==== Exercise input ====

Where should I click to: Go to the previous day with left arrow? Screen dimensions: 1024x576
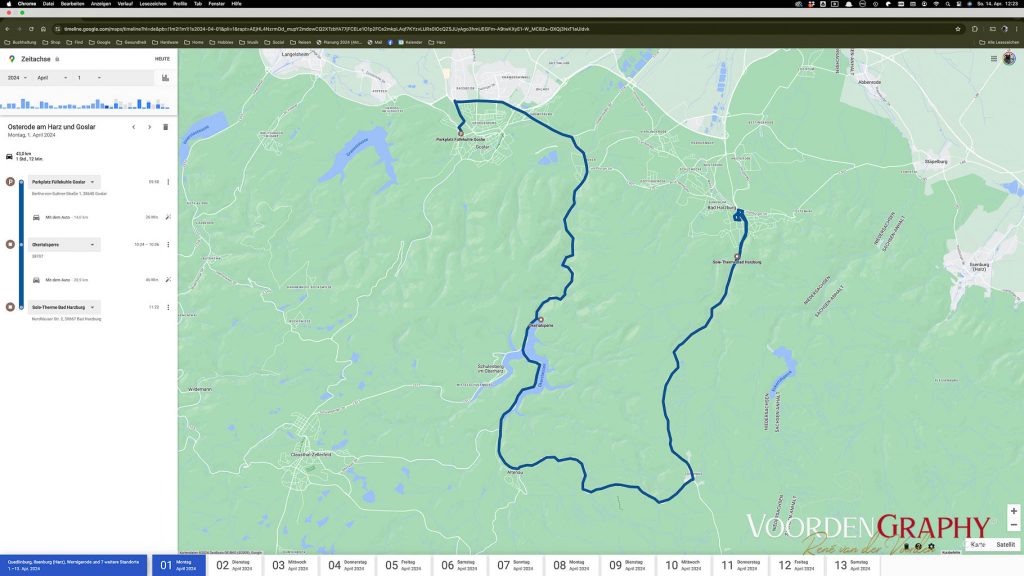pyautogui.click(x=134, y=127)
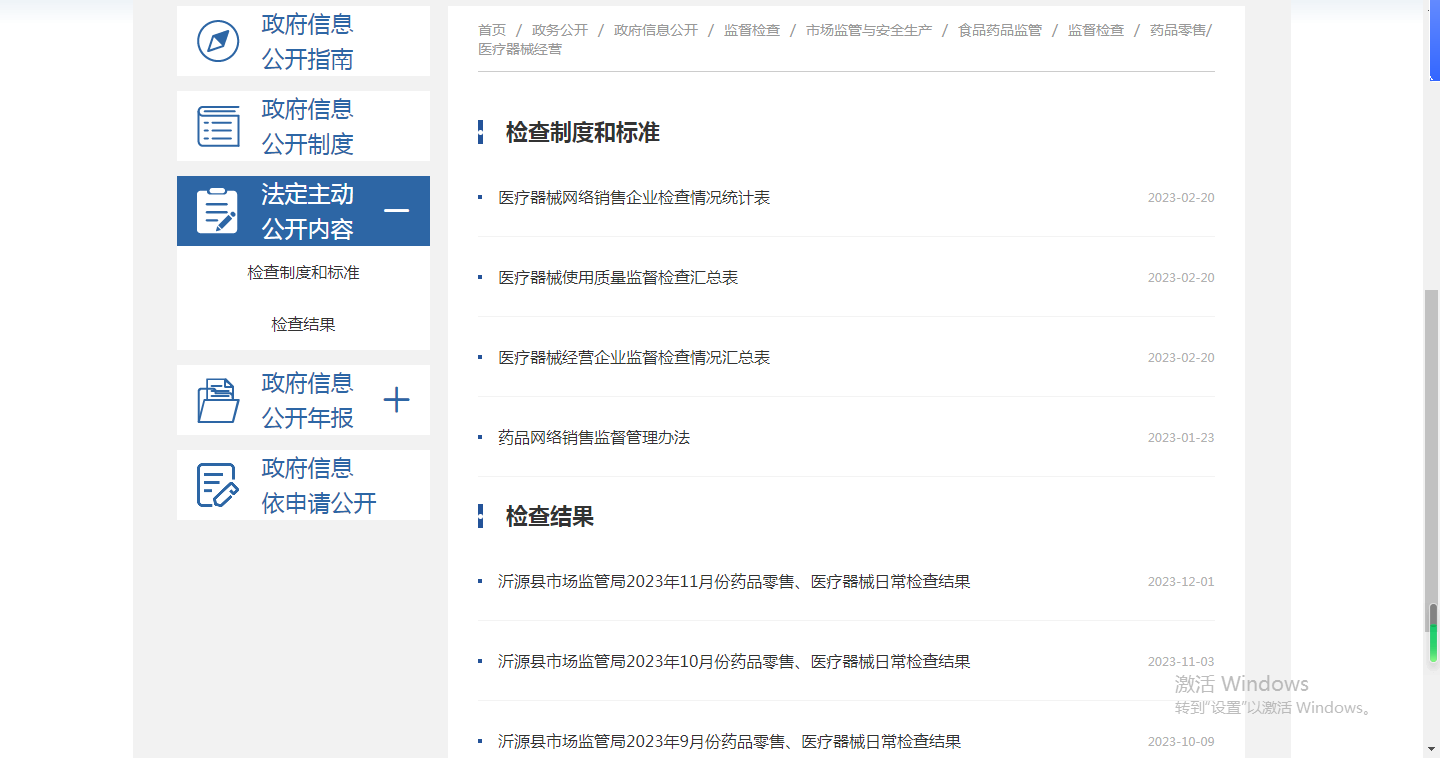1440x758 pixels.
Task: Select 食品药品监管 in the breadcrumb
Action: (1000, 31)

====

● Exercise:
Please give the records again word for word, omitting all images.

● Exercise result:
Where should I click to: Go to the previous day with left arrow? Screen dimensions: 1024x576
pyautogui.click(x=134, y=127)
1440x758 pixels.
Task: Select 食品药品监管 in the breadcrumb
Action: (1000, 31)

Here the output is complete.